恐る恐るその名を呼べば、まるで今まで見せてた暗く怖い顔が嘘みたいに、今度は弾けた笑顔を見せたわんこ…利家。そのまま呆気なく食われた唇から伝わる熱が熱くて熱くてたまらなかった。俺、犬と、しかも男とキスしてる。最悪。恐怖やら緊張やらでまた混乱してきた。口内を暴れまわる舌は悔しいけれど気持ちよくて、こいつ本当にあのわんこかよと再度疑いたくなった。

「はっ……なまえ、ん、はあ、」
「んふ…ぁ……と、し……っ!」
「好きだ、なまえ…んっ…すき、すき、なまえ…」
「っ、やめ、うあっ…!」
「なあ、なまえは?俺のこと好き?いつもいつも言ってくれるだろ。なあ、」
「離…そこ、ゃ…とし、いえっ」
「はあっ、美味しい…なまえ、言って?俺のこと、好きだって、愛してるって、言って、はやく」

唇から鎖骨へ、鎖骨から胸へ、胸から脇腹へと舌が下がっていく。時折突き立てられる歯は痛いはずなのに変な声が出て腰が跳ねる。いやだ、なんだこれ。変態じゃねえか俺。もっと強く拒絶したいのに、力が抜ける。流される。

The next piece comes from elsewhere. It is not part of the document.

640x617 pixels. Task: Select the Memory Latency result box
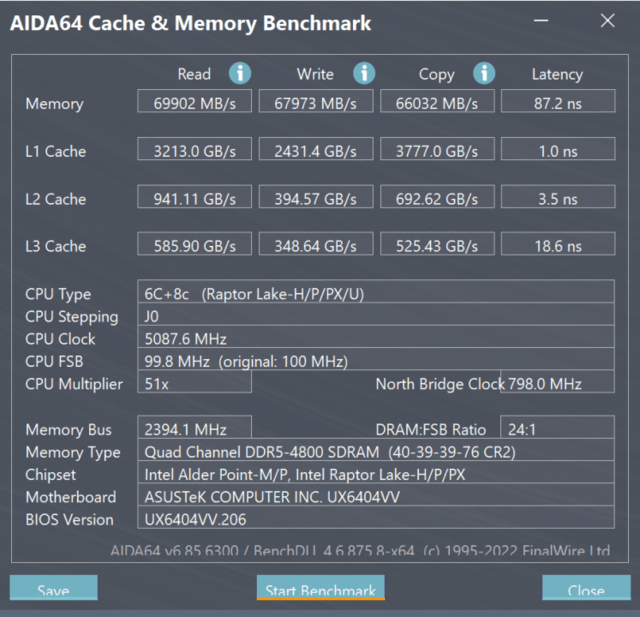coord(557,102)
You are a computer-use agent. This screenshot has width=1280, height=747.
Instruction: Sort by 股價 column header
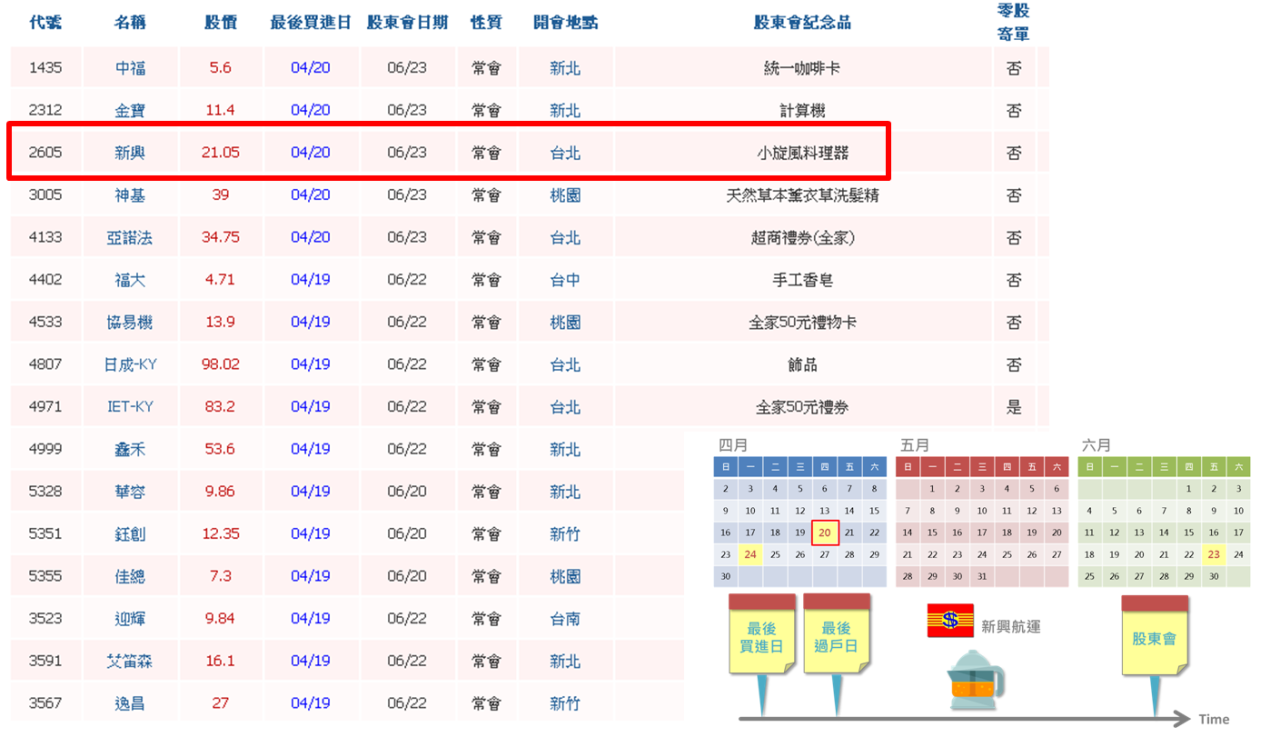(x=220, y=23)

切なげに眉を寄せて、目を涙で滲ませて、頬を赤くして、涎を垂らして、息を乱して、上擦った声で、俺の愛を乞う。これが女の子だったらと思うがよく見ろ、相手はただのヤンデレ発情犬だ!耐えろ俺!なんとか、逆転を……

利家の手が俺のズボンに手をかけたその時、遠くでなにかが聞こえた。